The year was 1987. Bon Jovi’s Livin’ on a Prayer was blasting through every cassette player. Fred Cohen, the man who arguably coined the phrase “computer virus“ in his paper, Computer Viruses: Theory and Experiments, concluded that “a program that precisely discerns a virus from any other program by examining its appearance is infeasible”, and “precise detection by behavior is also undecidable”.
Yes, in 1987 we knew that detection, whether by signature or behavior was the wrong approach to protecting our information and infrastructure from malware. Yet, in the year 2012 we’re still inexplicably listening to Bon Jovi and relying on detection as a means of malware protection.
Let’s set the wayback machine to a time when “write notches” on the jackets of floppy disks were the ultimate form of virus protection. Nothing could be written to the disk while the notch was uncovered. You, the user, made a conscious decision to allow access to the disk. You were the ultimate gate keeper that actively decided who and what to grant write permission, thereby significantly reducing the likelihood of infection.
This was a sensible approach for the time: A system of relative trust that required you to trust the person who coded or distributed the software, the media itself, and the computing device. In this context, the notion that you could detect malware based on signatures made sense because you believed that the spread of malware would have sufficient trust-based checks along the way to slow the speed of its propagation enough that it could be contained, detected, and removed before it could cause any damage.
This premise was sufficient for the state of technology at the time: First, there weren’t that many places for malware to hide, so it was acceptable to believe that you could detect the delta between good and bad bits. Second, systems weren’t as tightly interconnected as they are today, so the idea of a cure arriving before the malware could strike was a realistic proposition.
The two dominant mechanisms for detection-based malware protection: signatures and heuristics.
A security tool that relies on signatures is only as good as its signature database, which limits protection only to those attacks that have already been detected or that have been successful in the past. Therefore, any attack that takes advantage of a zero-day exploit cannot be blocked by a security method that looks for ghosts of malware past. To further circumvent security tools, malware writers have created a new class of malware with polymorphic (ever-changing) binary signatures, making it much harder to detect.
Conversely, heuristic tools look for behavioral signatures – in other words, is the software naughty or nice?
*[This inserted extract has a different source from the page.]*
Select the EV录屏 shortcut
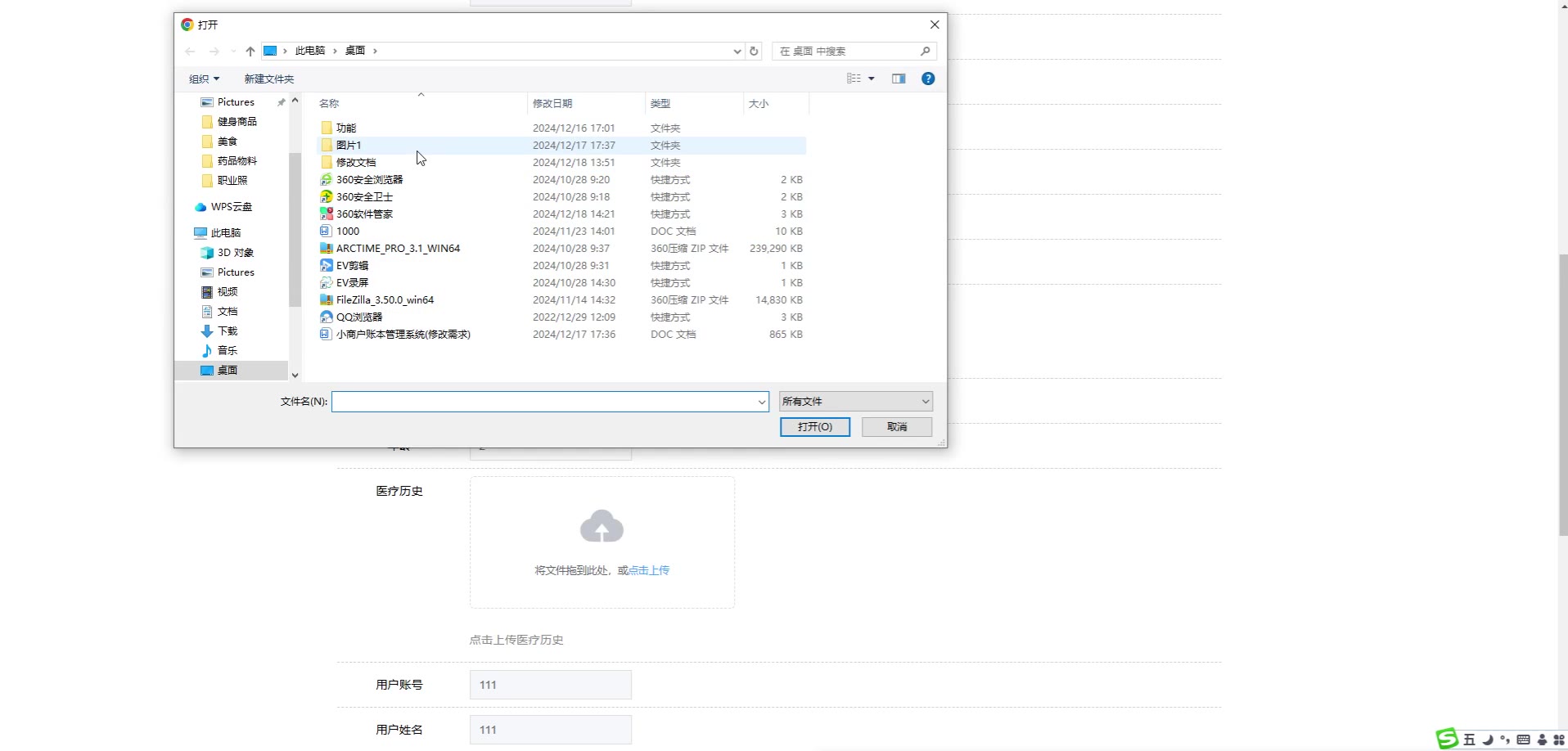The image size is (1568, 751). (352, 283)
This might be a reliable mechanism if application behavior could be blueprinted, but, as applications become more cloud-y, determining intent through behavior becomes impossible. How can you tell if that IP in the cloud is a necessary resource or a command-and-control server? Further, the behavior of targeted malware awaiting a connection to some sub-system can be undetectably benign prior to striking.
Back in those ol’ codgery days of floppy discs and too much hairspray, when malware moved at the speed of a handshake, and 56k bauds per second was the speed limit, detection-based protection mechanisms were successful at mitigating potential catastrophes like the Michelangelo and OneHalf viruses (the StuxNet and Flame of John McAfee’s halcyon days), so we kept chasing signatures until…
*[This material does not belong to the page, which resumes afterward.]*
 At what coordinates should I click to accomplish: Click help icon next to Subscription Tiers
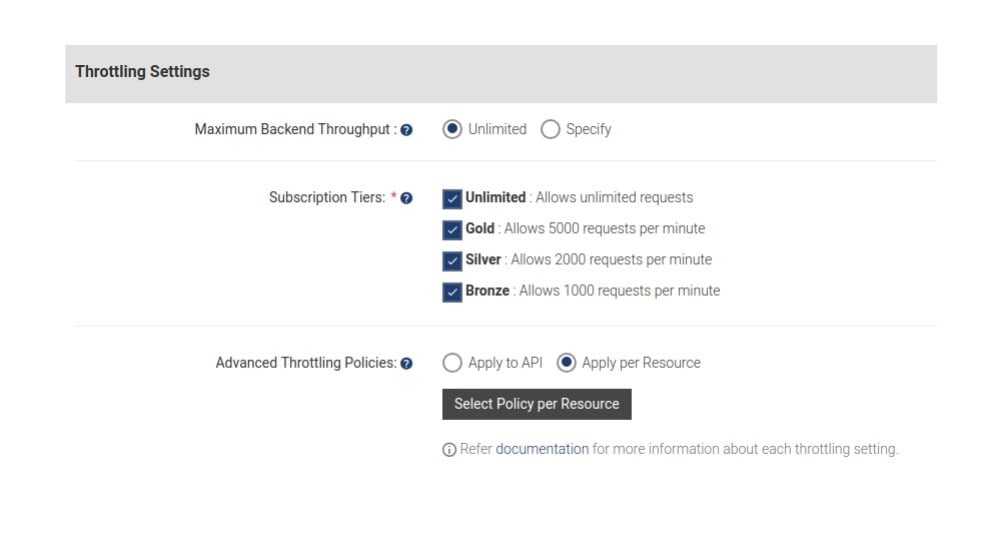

It is said that chivalry met its demise at the end of a cannon. Less poetically: don’t bring a sword to a gunfight. And don’t expect a suit of armor to protect you from a cannonball. These may seem obvious, and yet – as we witness new paradigms in malware design that are utterly invisible to both signature and heuristic-based detection, why do we continue to insist on protecting ourselves with these outdated defenses?
More importantly, the intent of malware design has shifted from tomfoolery and one-upmanship to corporate sabotage and nation-state espionage. Advanced attacks come at us from unexpected vectors and exploit unknown vulnerabilities. Just as the Irianians couldn’t protect themselves against StuxNet because they didn’t know that what it did was possible, our biggest vulnerabilities are our assumptions.
As the technological landscape changes so must our assumptions. Many battle upsets have been decided because one side changed the rules of combat. Airplanes, for example, added an entirely new dimension to combat. Prior to WW1 no one discussed air superiority; however, with the introduction of the airplane air superiority is now a primary strategic concern.
This is not about FUD. The intent is not to monger fear, but to remind you of your humanity. You make decisions in your life based on the relative trust you have for the people, devices, and applications you interact with. You don’t look at fingerprint records before you decide if you’re going to share a piece of information with someone else, you rely on a decision making instinct, a policy you’ve developed for yourself. These same human decision making traits are integral to you, so they should be innate to your computing devices.
The cardinal rule of humanity: adapt, or perish.
It is time not only to update our armaments but to change the very essence of how we compute; to protect our computing environments without being bogged down by outdated detection methods; to isolate and introspect each task uniquely rather than blocking and detecting monolithically. It is time to implement a system of relative trust. That is our approach here at Bromium. That is why we believe what we are doing is disruptive. We want to make computing devices more trustworthy; protecting those devices is a necessary first step in this transformation.